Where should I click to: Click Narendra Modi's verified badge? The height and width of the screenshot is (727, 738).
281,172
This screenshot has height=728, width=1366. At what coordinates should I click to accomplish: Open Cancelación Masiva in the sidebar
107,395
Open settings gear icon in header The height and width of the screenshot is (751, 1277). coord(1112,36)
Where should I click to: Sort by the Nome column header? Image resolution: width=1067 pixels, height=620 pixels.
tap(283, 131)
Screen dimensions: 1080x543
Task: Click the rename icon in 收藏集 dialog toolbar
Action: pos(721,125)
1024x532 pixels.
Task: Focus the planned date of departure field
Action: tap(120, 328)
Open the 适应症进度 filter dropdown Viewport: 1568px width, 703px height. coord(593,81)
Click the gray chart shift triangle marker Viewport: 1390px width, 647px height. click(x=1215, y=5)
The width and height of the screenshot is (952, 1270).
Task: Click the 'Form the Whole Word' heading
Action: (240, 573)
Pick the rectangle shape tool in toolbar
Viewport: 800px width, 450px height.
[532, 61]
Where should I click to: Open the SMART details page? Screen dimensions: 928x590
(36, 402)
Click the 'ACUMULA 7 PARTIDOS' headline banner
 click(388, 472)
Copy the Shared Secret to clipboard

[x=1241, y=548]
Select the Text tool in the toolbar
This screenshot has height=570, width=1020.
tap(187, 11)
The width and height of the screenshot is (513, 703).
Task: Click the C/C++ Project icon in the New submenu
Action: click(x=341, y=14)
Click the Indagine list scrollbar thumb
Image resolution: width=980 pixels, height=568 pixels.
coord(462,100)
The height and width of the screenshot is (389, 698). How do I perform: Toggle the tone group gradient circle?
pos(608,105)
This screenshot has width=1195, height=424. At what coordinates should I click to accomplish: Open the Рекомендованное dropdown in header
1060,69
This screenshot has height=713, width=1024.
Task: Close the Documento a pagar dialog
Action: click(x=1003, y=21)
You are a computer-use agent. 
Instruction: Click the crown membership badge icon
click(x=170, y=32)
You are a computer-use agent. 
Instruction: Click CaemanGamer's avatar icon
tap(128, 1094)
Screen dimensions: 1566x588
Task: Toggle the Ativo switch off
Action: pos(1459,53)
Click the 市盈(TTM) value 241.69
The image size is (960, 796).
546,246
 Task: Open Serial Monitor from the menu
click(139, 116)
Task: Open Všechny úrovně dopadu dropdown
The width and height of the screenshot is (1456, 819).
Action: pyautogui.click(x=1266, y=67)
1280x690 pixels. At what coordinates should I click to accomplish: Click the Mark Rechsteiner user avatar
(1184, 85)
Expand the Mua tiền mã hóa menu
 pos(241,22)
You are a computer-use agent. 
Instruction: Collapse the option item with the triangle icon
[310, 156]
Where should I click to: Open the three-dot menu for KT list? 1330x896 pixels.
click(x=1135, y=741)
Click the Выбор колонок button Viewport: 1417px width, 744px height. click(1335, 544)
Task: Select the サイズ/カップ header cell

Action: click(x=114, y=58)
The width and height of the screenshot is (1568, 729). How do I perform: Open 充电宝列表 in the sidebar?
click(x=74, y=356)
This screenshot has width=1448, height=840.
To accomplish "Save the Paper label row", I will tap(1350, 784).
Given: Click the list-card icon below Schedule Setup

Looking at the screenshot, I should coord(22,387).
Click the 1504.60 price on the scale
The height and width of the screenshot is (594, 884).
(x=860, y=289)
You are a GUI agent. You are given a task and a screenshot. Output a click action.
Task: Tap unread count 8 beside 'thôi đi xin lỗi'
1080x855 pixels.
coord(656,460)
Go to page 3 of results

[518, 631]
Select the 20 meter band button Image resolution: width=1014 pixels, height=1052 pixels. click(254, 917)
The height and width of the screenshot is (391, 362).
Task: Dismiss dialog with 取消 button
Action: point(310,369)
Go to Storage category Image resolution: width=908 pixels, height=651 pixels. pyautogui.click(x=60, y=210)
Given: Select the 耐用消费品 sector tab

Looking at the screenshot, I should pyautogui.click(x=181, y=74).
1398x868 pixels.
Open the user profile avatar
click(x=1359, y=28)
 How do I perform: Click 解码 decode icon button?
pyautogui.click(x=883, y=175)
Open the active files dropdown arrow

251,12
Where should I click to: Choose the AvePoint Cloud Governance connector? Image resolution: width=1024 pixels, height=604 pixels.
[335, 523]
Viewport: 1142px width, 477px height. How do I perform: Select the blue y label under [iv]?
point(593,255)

* * * *

Work instructions
Without leaving anything out, output all of the material exactly.

Answer space
Where should I click to: Click Narendra Modi's verified badge? The height and width of the screenshot is (727, 738).
281,172
This screenshot has height=728, width=1366. At what coordinates should I click to accomplish: Open Cancelación Masiva in the sidebar
107,395
Open settings gear icon in header The height and width of the screenshot is (751, 1277). coord(1112,36)
Where should I click to: Sort by the Nome column header? Image resolution: width=1067 pixels, height=620 pixels.
tap(283, 131)
Screen dimensions: 1080x543
Task: Click the rename icon in 收藏集 dialog toolbar
Action: pos(721,125)
1024x532 pixels.
Task: Focus the planned date of departure field
Action: tap(120, 328)
Open the 适应症进度 filter dropdown Viewport: 1568px width, 703px height. coord(593,81)
Click the gray chart shift triangle marker Viewport: 1390px width, 647px height. click(x=1215, y=5)
The width and height of the screenshot is (952, 1270).
Task: Click the 'Form the Whole Word' heading
Action: (240, 573)
Pick the rectangle shape tool in toolbar
Viewport: 800px width, 450px height.
[532, 61]
Where should I click to: Open the SMART details page? Screen dimensions: 928x590
(36, 402)
Click the 'ACUMULA 7 PARTIDOS' headline banner
 click(388, 472)
Copy the Shared Secret to clipboard

[x=1241, y=548]
Select the Text tool in the toolbar
This screenshot has height=570, width=1020.
tap(187, 11)
The width and height of the screenshot is (513, 703).
Task: Click the C/C++ Project icon in the New submenu
Action: click(x=341, y=14)
Click the Indagine list scrollbar thumb
Image resolution: width=980 pixels, height=568 pixels.
coord(462,100)
The height and width of the screenshot is (389, 698). How do I perform: Toggle the tone group gradient circle?
pos(608,105)
This screenshot has width=1195, height=424. At what coordinates should I click to accomplish: Open the Рекомендованное dropdown in header
1060,69
This screenshot has height=713, width=1024.
Task: Close the Documento a pagar dialog
Action: click(x=1003, y=21)
You are a computer-use agent. 
Instruction: Click the crown membership badge icon
click(x=170, y=32)
You are a computer-use agent. 
Instruction: Click CaemanGamer's avatar icon
tap(128, 1094)
Screen dimensions: 1566x588
Task: Toggle the Ativo switch off
Action: pos(1459,53)
Click the 市盈(TTM) value 241.69
The image size is (960, 796).
546,246
 Task: Open Serial Monitor from the menu
click(139, 116)
Task: Open Všechny úrovně dopadu dropdown
The width and height of the screenshot is (1456, 819).
Action: pyautogui.click(x=1266, y=67)
1280x690 pixels. At what coordinates should I click to accomplish: Click the Mark Rechsteiner user avatar
(1184, 85)
Expand the Mua tiền mã hóa menu
 pos(241,22)
You are a computer-use agent. 
Instruction: Collapse the option item with the triangle icon
[310, 156]
Where should I click to: Open the three-dot menu for KT list? 1330x896 pixels.
click(x=1135, y=741)
Click the Выбор колонок button Viewport: 1417px width, 744px height. click(1335, 544)
Task: Select the サイズ/カップ header cell

Action: click(x=114, y=58)
The width and height of the screenshot is (1568, 729). How do I perform: Open 充电宝列表 in the sidebar?
click(x=74, y=356)
This screenshot has width=1448, height=840.
To accomplish "Save the Paper label row", I will tap(1350, 784).
Given: Click the list-card icon below Schedule Setup

Looking at the screenshot, I should coord(22,387).
Click the 1504.60 price on the scale
The height and width of the screenshot is (594, 884).
(x=860, y=289)
You are a GUI agent. You are given a task and a screenshot. Output a click action.
Task: Tap unread count 8 beside 'thôi đi xin lỗi'
1080x855 pixels.
coord(656,460)
Go to page 3 of results

[518, 631]
Select the 20 meter band button Image resolution: width=1014 pixels, height=1052 pixels. click(254, 917)
The height and width of the screenshot is (391, 362).
Task: Dismiss dialog with 取消 button
Action: point(310,369)
Go to Storage category Image resolution: width=908 pixels, height=651 pixels. pyautogui.click(x=60, y=210)
Given: Select the 耐用消费品 sector tab

Looking at the screenshot, I should pyautogui.click(x=181, y=74).
1398x868 pixels.
Open the user profile avatar
click(x=1359, y=28)
 How do I perform: Click 解码 decode icon button?
pyautogui.click(x=883, y=175)
Open the active files dropdown arrow

251,12
Where should I click to: Choose the AvePoint Cloud Governance connector? Image resolution: width=1024 pixels, height=604 pixels.
[335, 523]
Viewport: 1142px width, 477px height. How do I perform: Select the blue y label under [iv]?
point(593,255)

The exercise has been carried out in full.